Rie Kudan, a Japanese novelist, revealed that "about 5%" of the text of her prize-winning Sympathy Tower Tokyo, was copied directly from ChatGPT outputs. Given that the book talks about AI, this was not as impolitic as it would have been in other contexts; it's closer to Neal Stephenson writing the 4,000+-page Baroque Cycle longhand. It's useful to view the novel-writing process as somewhat analogous to other AI-enhanceable tasks, where there's variation in how much creative thought needs to go into every single piece. Sometimes, characters just need some excuse to go to a particular location, some reason to learn a particular fact, etc., and even if an AI tool doesn't have the same quality as human-generated content, it can lead to a better overall output if it preserves momentum by minimizing interruptions.

Property Rights and Mortal Institutions

Long ago, this publication argued that one reason ports eventually got automated was that shipping companies are immortal corporations while unions care about current members but don't have an economic stake in the outcomes of future ones. That isn't strictly true, especially when union membership is desirable but headcount is limited; family members tend to find their way in. In Argentina, the truckers' union has had the same leader for over three decades, three of his kids work for the union in senior roles, and another son runs a separate union ($, Economist). Depending on how stable property rights are and how strong labor is, this time preference question can flip: arguably the unions have a longer time horizon, and are thus in a better position to make sacrifices today to ensure that they're still well-placed in the future.

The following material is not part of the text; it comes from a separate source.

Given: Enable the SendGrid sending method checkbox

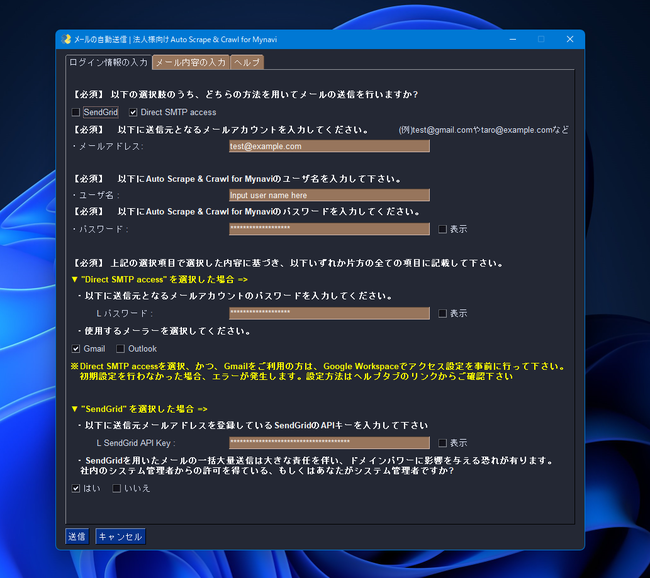Looking at the screenshot, I should (x=76, y=112).
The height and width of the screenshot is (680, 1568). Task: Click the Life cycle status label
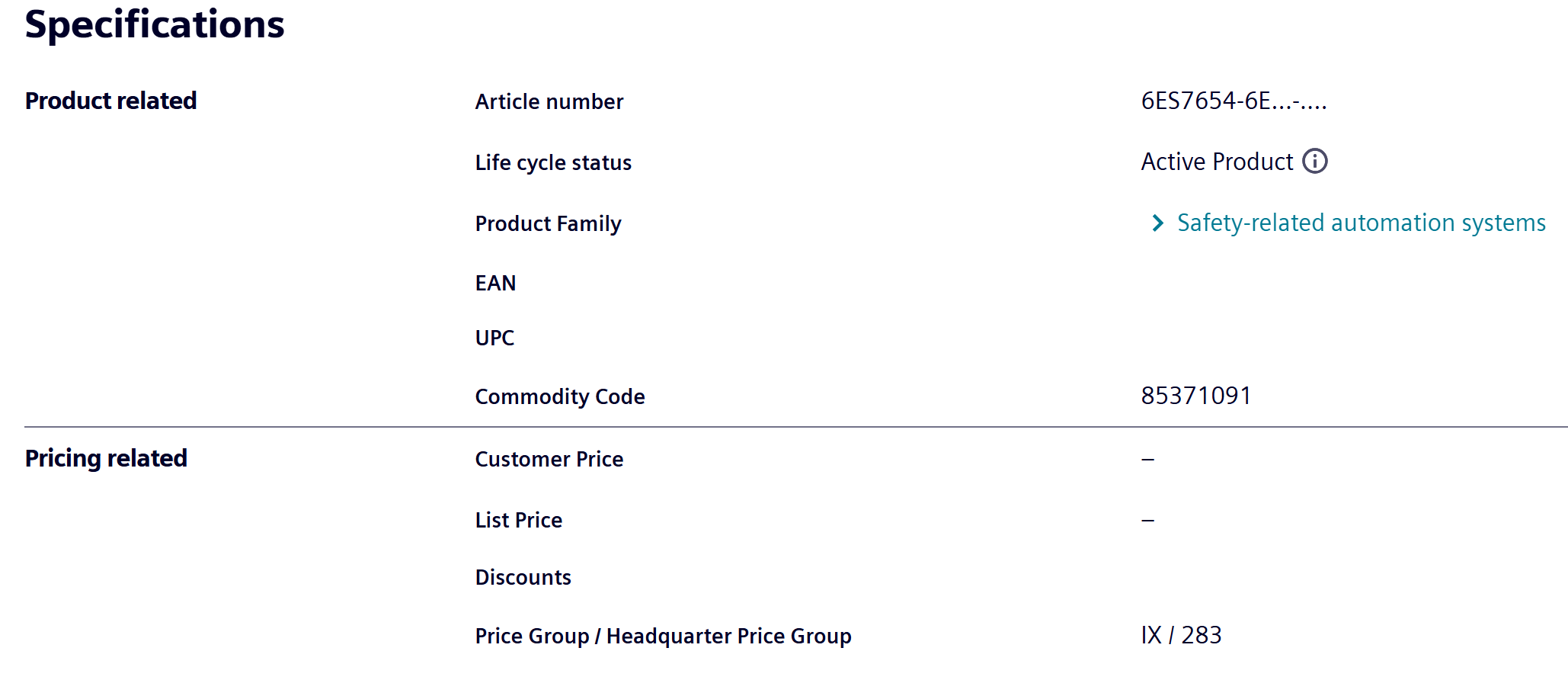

Flexport is raising $260m from Shopify ($, The Information). There's a cluster of of companies that perform a variety of different services but have the strategic commonality that they're not Amazon. Competing with Amazon is daunting, and using their infrastructure sometimes seems to start a countdown to competing with them; it's unclear if any given piece of the Amazon puzzle is more of a standalone business or a strategically useful one that feeds valuable data back to the mothership. So it makes sense for these companies to collaborate a bit. It also makes sense for them to specialize: part of what makes them safer to work with is that they aren't a vertically integrated and can't do the same information-amortization as Amazon.

Disclosure: Long AMZN.

Hedge Funds

The twenty most profitable hedge funds collectively produced $67bn for investors last year, an all-time record ($, FT). Tracking performance of a fixed slice at the top of some industry is a messy statistic, since it's tracking both absolute performance and the share that accrues to a fixed number of companies. (This is one problem with looking at long-term trends in CEO pay versus worker pay by restricting the analysis to the S&P 500. In the last forty years, the valuation percentile cutoff for S&P 500 membership has moved up as the economy has grown.)

In general, the story with hedge funds since about the year 2000 is that absolute performance has declined, risk has declined faster, and they're increasingly selling pure alpha. That pure alpha has a high fixed cost, but the fixed cost means that they can capture more revenue per dollar of alpha generated by an individual portfolio manager or analyst. So what metrics like this really track is the maturity of the hedge fund ecosystem: the people who would have been running small independent funds are increasingly still working at large fund companies; it's harder to raise money for small funds, and easier to get paid at big ones.